§ EXERCISE MATERIALS:
================

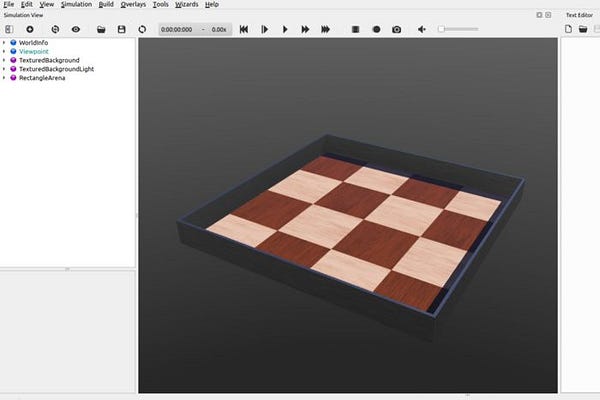Expand the RectangleArena node
Image resolution: width=600 pixels, height=400 pixels.
click(4, 78)
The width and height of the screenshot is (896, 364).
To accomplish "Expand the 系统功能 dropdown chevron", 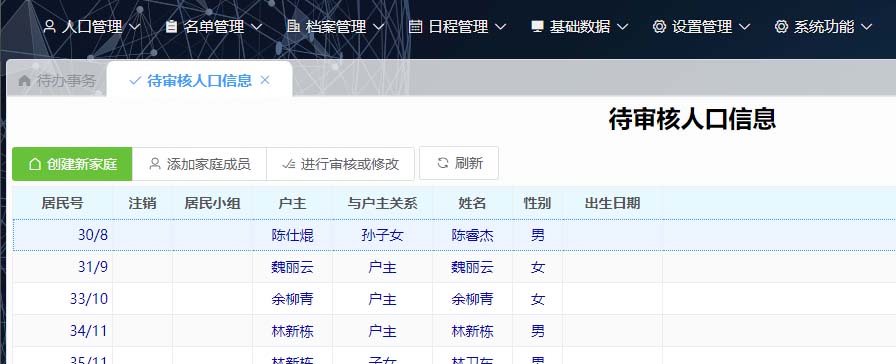I will pyautogui.click(x=866, y=27).
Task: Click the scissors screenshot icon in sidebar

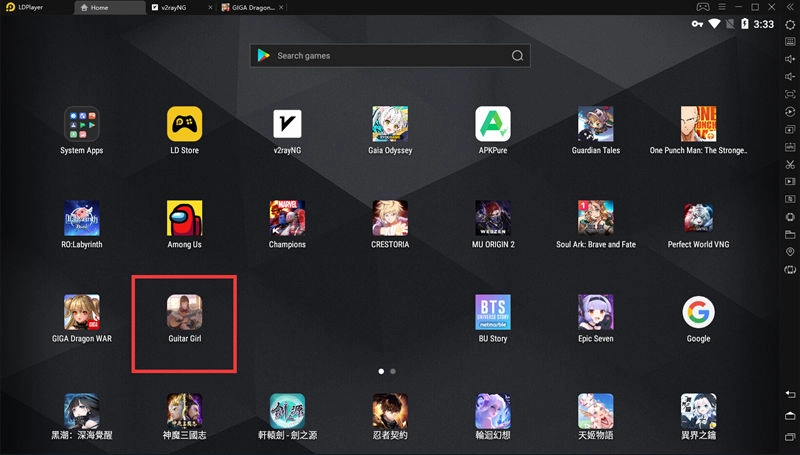Action: 790,164
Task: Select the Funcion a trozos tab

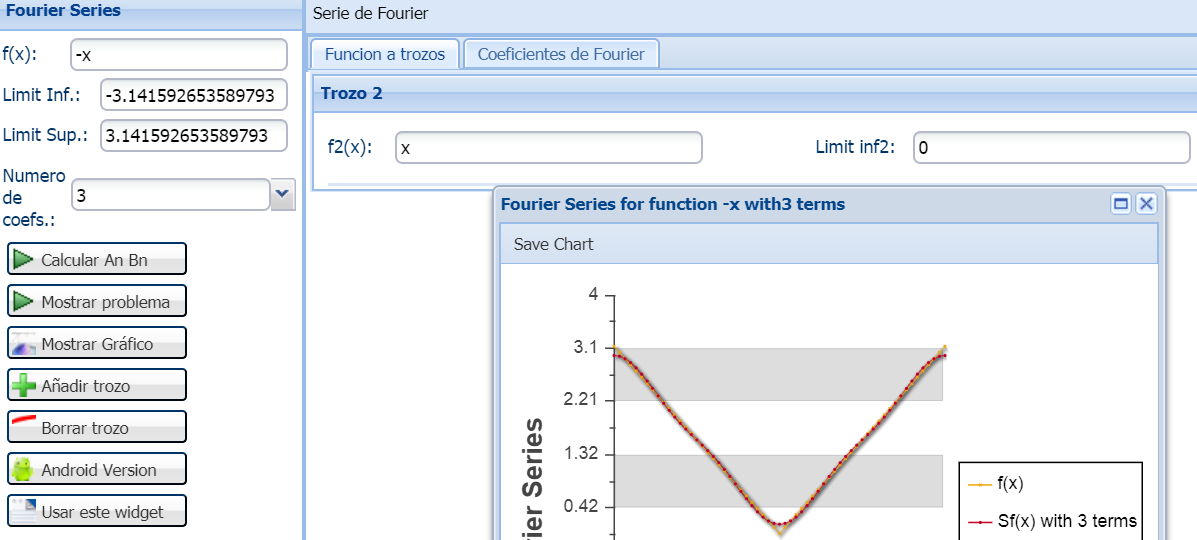Action: tap(385, 54)
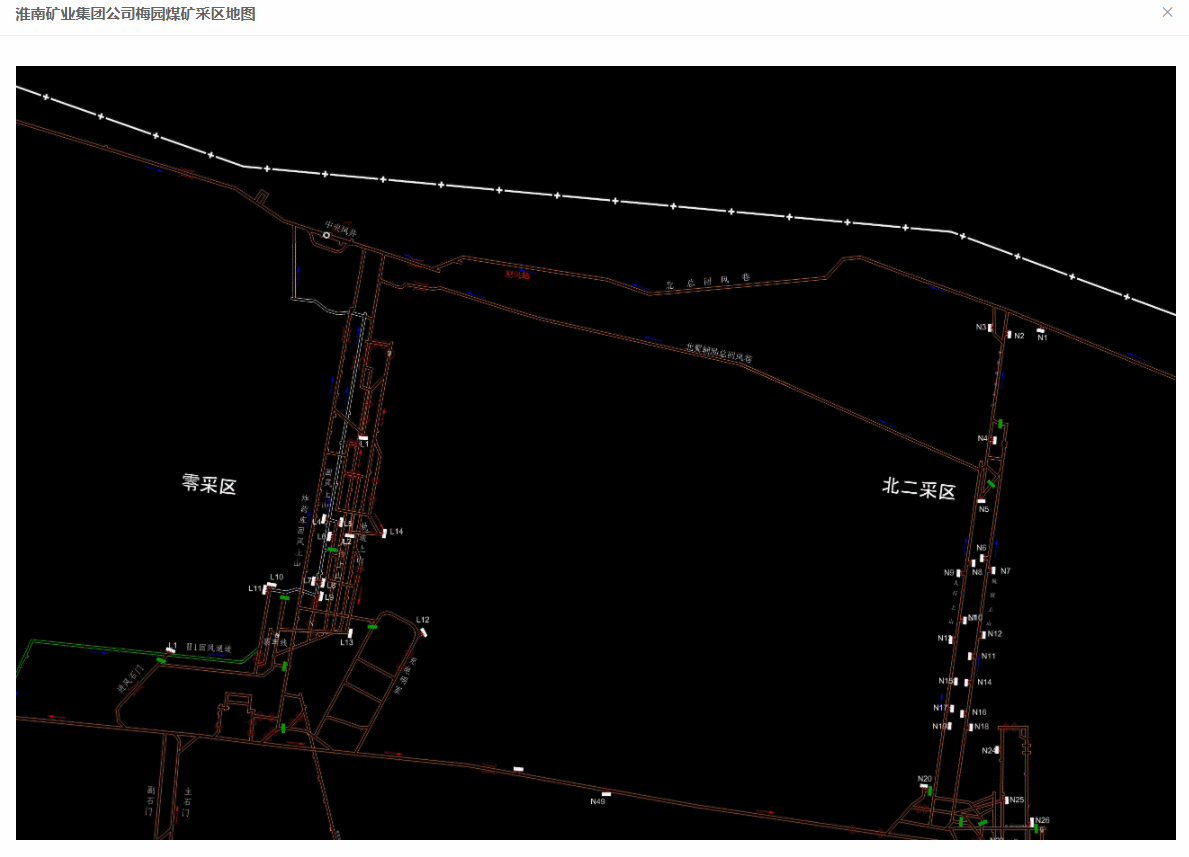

================

§ TASK BRIEF:
Beginning with the line holding "Task: Click the", copy each line exactly through the end of the records above, and leave every picture out.

§ EXPECTED OUTPUT:
Task: Click the scissors screenshot icon in sidebar

Action: 790,164
Task: Select the Funcion a trozos tab

Action: tap(385, 54)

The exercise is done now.